All these new technologies and structures will require some serious natural resources. However, extracting them from the earth often comes at great environmental cost. Several countries and companies are exploring ways to harvest the rich natural minerals within asteroids and other space objects. One trip from the local asteroid mine could yield amazing amounts of precious metals. These materials could then be used to build the smart houses of the future. These homes would be connected to the internet in all kinds of unique ways. Maybe your alarm clock will tell appliances in your kitchen to start preparing breakfast, or your car to warm up automatically.

The modern world is more connected than ever . . . but we all run into cell and wifi reception from time to time. In the future, satellites will continue to improve, making communication faster and more reliable. All this high-speed access could mean that many jobs can be performed from home. We can already phone into meetings halfway across the globe, but virtual computing would make it like we were there in person. Teams could meet in virtual spaces without having to travel at all. This means that there’d be fewer people on the road and potentially less pollution.

On the subject of work, workers of the future might need to work a lot less because of automation and efficiency improvements. At first, this could have a devastating impact on employment, robbing many people of their livelihoods. In the long term however, people may one day look back at our working culture the way we look back at factory jobs in the Industrial Revolution. The whole idea of work will have to be re-examined as we come to realize that many of the things we need such as food, water and shelter are easily provided thanks to advances in food production and robotics.

With more free time, people could develop more communal areas for their cities. These spaces could provide many basic services for the population and serve as a way for people to feel more connected in an otherwise disconnected world.

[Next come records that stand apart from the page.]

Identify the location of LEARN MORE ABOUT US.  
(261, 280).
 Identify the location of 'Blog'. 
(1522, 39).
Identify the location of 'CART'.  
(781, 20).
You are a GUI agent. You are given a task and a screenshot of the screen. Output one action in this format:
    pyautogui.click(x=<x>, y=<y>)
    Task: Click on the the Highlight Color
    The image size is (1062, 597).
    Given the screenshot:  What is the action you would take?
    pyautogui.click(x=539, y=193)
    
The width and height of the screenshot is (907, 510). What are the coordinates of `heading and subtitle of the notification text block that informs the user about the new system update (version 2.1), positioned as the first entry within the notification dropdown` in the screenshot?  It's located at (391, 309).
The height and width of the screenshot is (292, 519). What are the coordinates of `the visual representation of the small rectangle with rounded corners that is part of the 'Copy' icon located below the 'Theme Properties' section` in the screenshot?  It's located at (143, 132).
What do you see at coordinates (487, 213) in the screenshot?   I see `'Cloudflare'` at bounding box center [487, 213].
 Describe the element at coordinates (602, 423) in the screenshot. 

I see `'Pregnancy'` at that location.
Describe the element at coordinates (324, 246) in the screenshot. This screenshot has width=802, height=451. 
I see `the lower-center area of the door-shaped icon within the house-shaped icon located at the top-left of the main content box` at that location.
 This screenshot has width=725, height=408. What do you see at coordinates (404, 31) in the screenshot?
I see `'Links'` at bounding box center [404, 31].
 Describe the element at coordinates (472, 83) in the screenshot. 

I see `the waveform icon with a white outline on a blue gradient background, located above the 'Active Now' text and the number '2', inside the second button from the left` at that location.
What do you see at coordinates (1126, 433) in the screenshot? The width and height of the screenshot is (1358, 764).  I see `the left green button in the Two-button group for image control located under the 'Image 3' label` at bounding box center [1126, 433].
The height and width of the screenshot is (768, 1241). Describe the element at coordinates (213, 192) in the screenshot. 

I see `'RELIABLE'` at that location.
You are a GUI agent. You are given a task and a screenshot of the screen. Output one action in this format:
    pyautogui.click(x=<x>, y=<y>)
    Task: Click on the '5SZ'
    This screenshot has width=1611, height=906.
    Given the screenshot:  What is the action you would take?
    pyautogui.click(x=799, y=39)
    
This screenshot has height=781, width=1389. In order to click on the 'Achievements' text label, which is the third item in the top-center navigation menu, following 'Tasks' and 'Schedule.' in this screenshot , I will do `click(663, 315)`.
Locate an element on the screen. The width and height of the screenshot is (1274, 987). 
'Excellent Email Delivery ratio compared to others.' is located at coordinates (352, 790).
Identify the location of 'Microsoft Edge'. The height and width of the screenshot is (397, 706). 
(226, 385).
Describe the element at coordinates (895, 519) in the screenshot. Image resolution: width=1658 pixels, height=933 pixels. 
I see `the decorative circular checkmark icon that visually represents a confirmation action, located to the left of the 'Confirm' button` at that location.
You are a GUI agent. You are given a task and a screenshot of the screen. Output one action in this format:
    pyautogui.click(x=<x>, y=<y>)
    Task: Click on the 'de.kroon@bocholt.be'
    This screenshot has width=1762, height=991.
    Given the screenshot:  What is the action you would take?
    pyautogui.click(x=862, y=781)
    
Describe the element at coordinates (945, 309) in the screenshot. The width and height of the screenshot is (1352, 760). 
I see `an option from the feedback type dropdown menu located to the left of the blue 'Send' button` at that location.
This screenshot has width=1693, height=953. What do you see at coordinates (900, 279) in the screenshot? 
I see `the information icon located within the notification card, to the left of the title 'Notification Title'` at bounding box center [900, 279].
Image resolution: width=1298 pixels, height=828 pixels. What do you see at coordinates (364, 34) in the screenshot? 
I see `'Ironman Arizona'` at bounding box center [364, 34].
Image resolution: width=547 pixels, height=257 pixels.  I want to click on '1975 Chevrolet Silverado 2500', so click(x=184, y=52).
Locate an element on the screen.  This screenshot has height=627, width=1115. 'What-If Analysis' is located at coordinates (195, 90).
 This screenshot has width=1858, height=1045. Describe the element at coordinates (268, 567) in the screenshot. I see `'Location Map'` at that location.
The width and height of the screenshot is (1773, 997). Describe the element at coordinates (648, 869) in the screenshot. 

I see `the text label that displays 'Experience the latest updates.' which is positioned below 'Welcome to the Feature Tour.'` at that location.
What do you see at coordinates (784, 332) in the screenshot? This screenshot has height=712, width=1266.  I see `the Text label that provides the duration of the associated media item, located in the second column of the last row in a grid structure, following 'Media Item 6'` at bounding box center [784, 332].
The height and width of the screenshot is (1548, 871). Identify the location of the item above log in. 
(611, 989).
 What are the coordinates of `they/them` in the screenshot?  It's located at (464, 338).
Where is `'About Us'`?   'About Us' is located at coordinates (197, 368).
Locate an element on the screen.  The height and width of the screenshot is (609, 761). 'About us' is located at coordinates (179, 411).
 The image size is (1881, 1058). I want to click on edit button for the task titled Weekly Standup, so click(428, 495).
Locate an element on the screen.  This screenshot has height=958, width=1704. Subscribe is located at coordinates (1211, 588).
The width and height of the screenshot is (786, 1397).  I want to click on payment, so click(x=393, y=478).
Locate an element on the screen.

If floating, underground, and autonomous cities don’t excite you, then how about space cities? If we continue to overpopulate the planet and fail to answer our climate problems, humanity might be forced to move to the stars. Instead of looking out the window and seeing a parking lot or run-down building, you might see the entire earth floating in front of you. Plans are already underway to put people on Mars, so it wouldn’t be a stretch to envision cities on the moon or rotating around Earth like satellites.

The future of our cities depends on a lot of things, but if we can solve some key issues, then they’ll be some truly exciting places.